And now, that we have heard the penitent David, make his confession; and say his Ori­sons: seene him, make his Oblations, and offer his Sacrifices to God: It may not be unfit, to draw an observation or two; from the manner of his Leiturgie: and first, that this whole Psalme hath in it, thorowout; Bimembres sententias; ver­ses, consisting of two parts: whereof the later, is ever an augmentation of the former; as when he saith; Wash me from mine iniquity: It followes, and cleanse mee from my sinnes; which is more than washing; and so an augmentation. When he saith; I know mine iniquity; it followes, and my sinne is ever before me; which is more than knowing his sinne; and so, an augmentation.
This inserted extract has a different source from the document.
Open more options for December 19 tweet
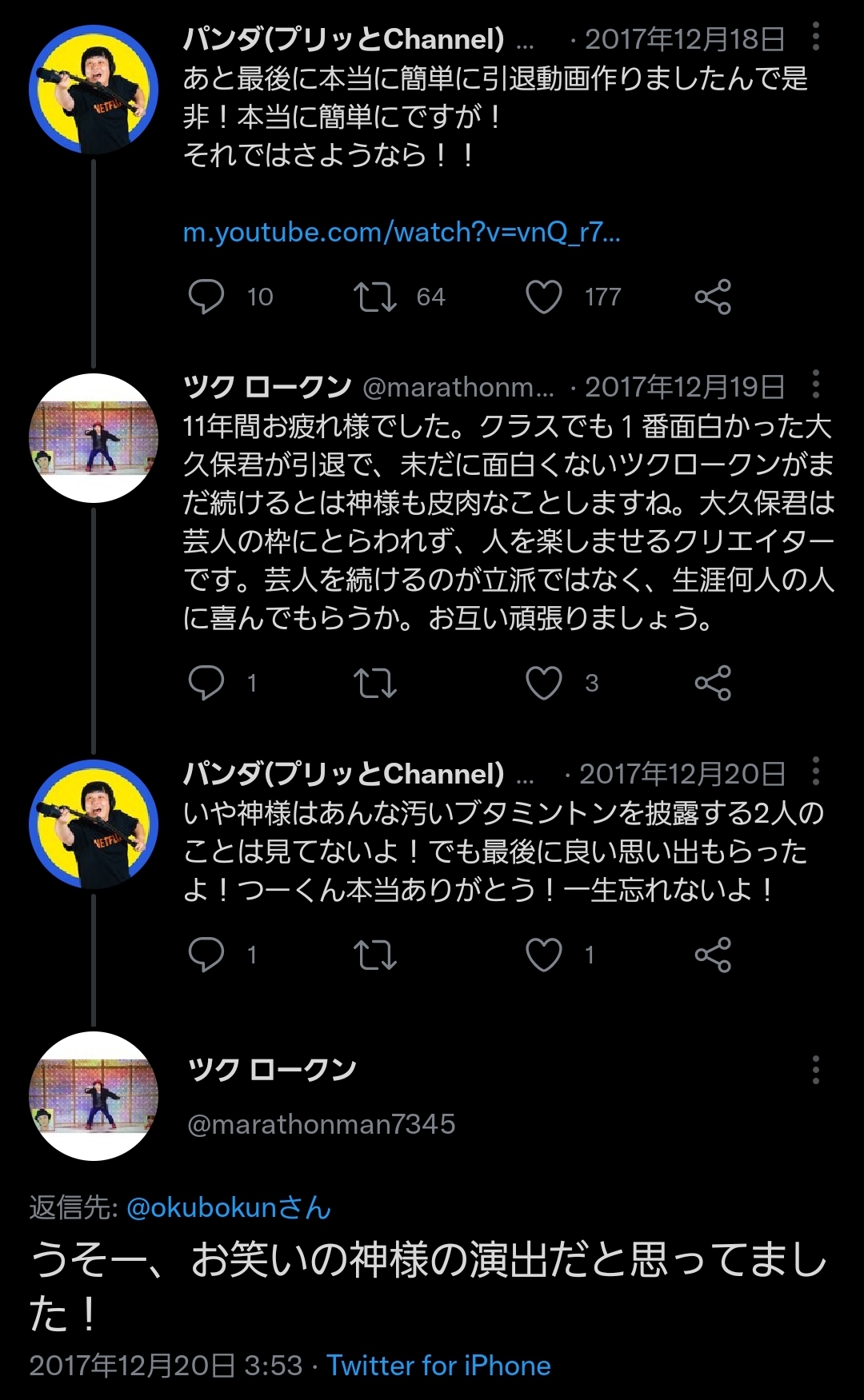The image size is (864, 1400). 815,385
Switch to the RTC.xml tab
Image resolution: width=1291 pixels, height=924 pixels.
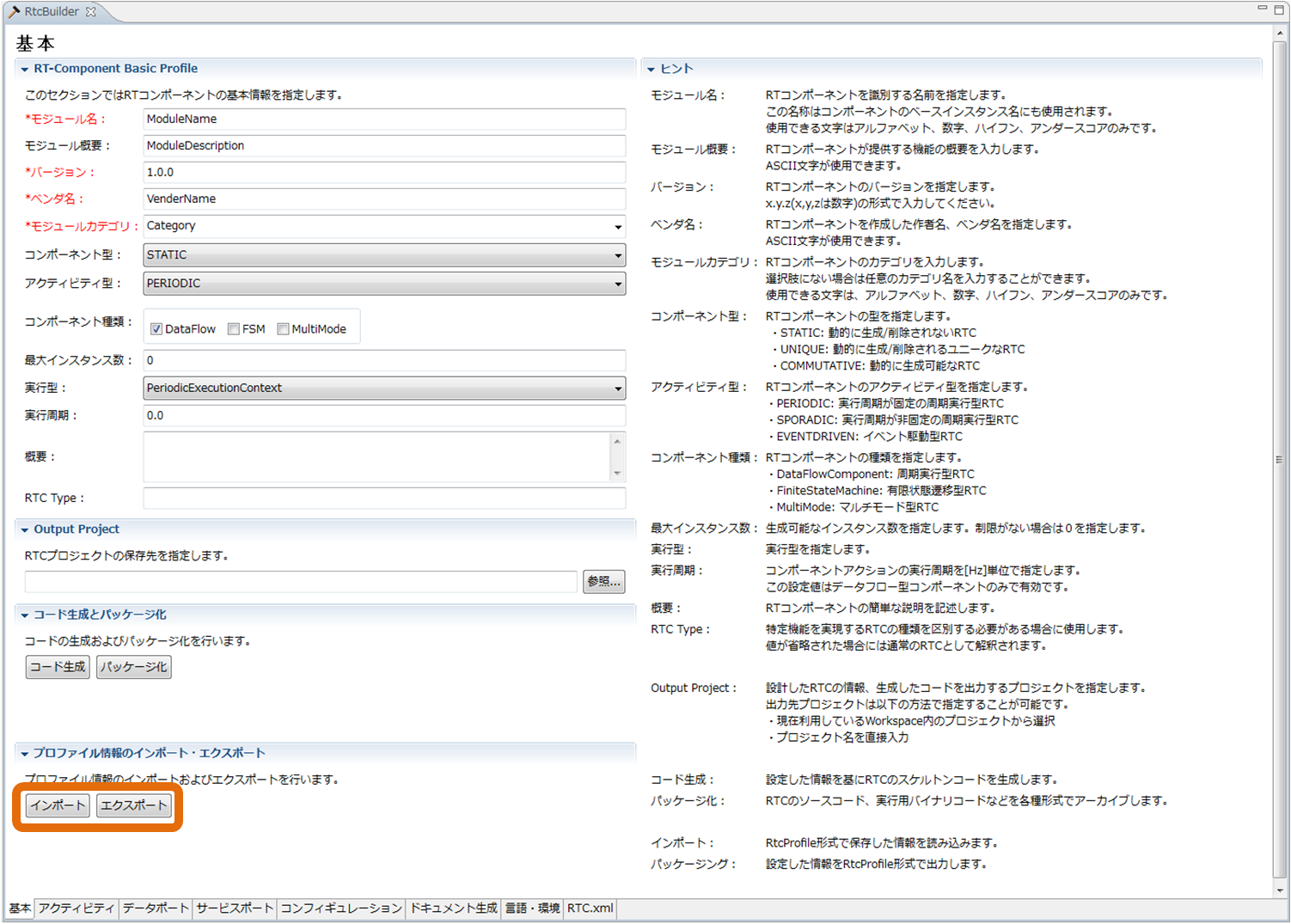[x=590, y=909]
When he saith; Against thee onely I have sinned; it followes; I have done this evill in thy sight; which is more than sinning against him; and so an augmentation. When he saith, I was borne in iniquity; it followes; and in sinne hath my mother conceived mee; which is more than to be borne [Page 74] in sinne; and so still an augmentation: as like­wise in all the rest, if we run them over; which shewes the great hast that David makes in his journey of Repentance; and therefore takes two paces at one stride; and climbes, as it were, two staires at one step.

A second observation may be; that almost all the Psalme thorow, but most apparently in the middle verses. One deprecates the evill; and the next following obsecrates the good: One ex­presseth a detestation of his sinnes; and the next following, an application of Gods Mercies; like a Gardiner, that with one hand, pluckes up weeds; and with the other, plants sweet flowers. For, in saying, Purge mee from my sinnes; he de­precates the evill; and pluckes up weeds: and in the next following; Make mee to heare of joy and gladnesse; hee obsecrates the good; and plants sweet flowers. In saying, Turne away thy face from my sinnes; he deprecates the evill; and pluckes up weedes: and in the next follow­ing; Create in mee a cleane heart; he obsecrates the good; and plants sweet flowers. In saying, Cast mee not off from t [...]y presence; he deprecates the evill; and plucks up weedes: and in saying, Restore to me the joy of thy salvation; he obsecrates the good; and plants sweet flowers. And by this, he seemes, as it were, to besiege God round with his Petitions; and to hold him fast with both hands as Iaakob did the Angel: that he may leave him no way to escape; and be sure not to let him goe without a blessing.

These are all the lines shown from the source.